BEGIN

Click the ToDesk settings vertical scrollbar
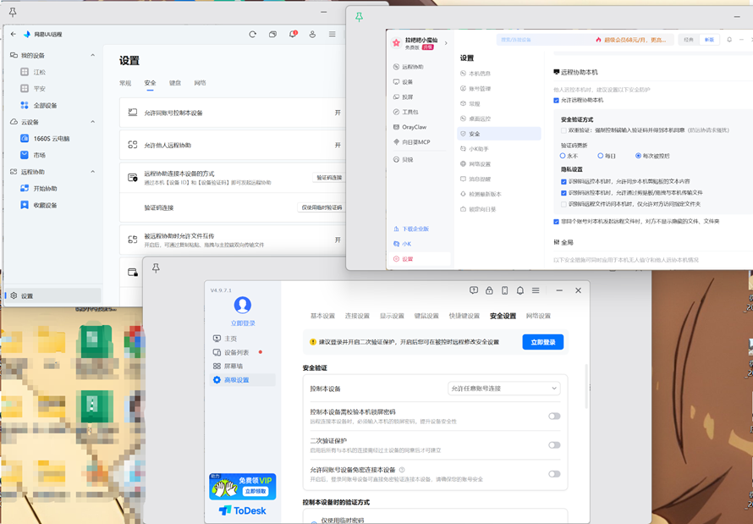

END
BEGIN

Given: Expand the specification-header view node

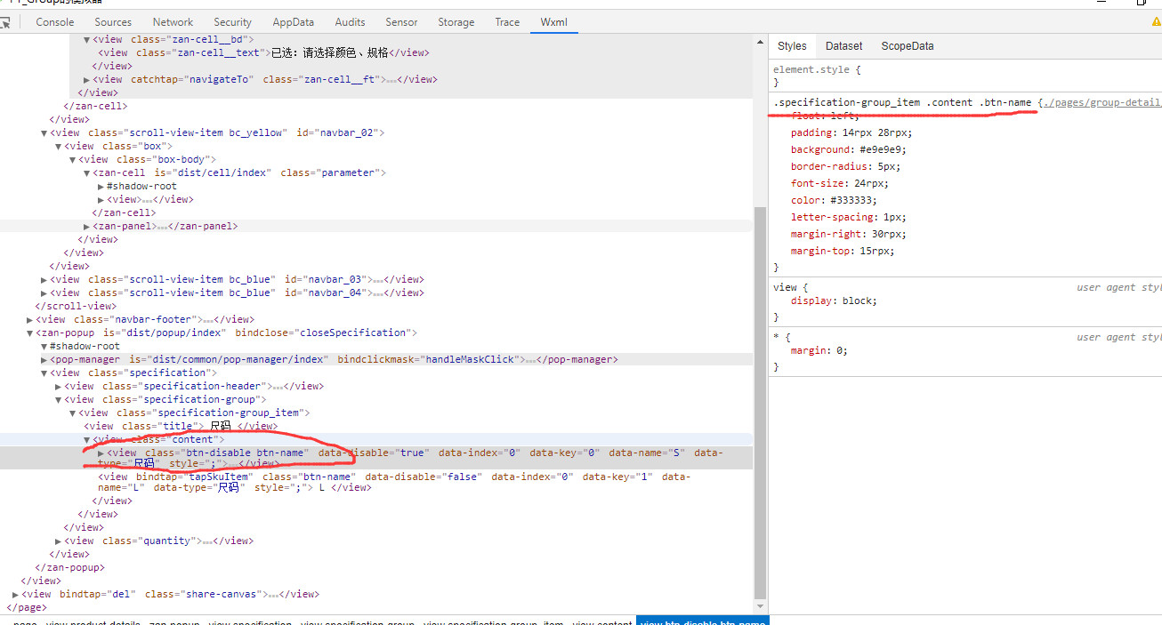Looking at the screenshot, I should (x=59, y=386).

END
BEGIN

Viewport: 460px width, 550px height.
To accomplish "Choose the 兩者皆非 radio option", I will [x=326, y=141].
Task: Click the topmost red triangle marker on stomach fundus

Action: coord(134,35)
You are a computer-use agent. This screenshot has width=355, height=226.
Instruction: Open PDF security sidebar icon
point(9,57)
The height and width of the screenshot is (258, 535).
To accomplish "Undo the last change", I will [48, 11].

END

→ **Exercise prompt**
Gather all lines from the listing above in which "will" occurs.

→ **Answer to this problem**
To accomplish "Choose the 兩者皆非 radio option", I will [x=326, y=141].
To accomplish "Undo the last change", I will [48, 11].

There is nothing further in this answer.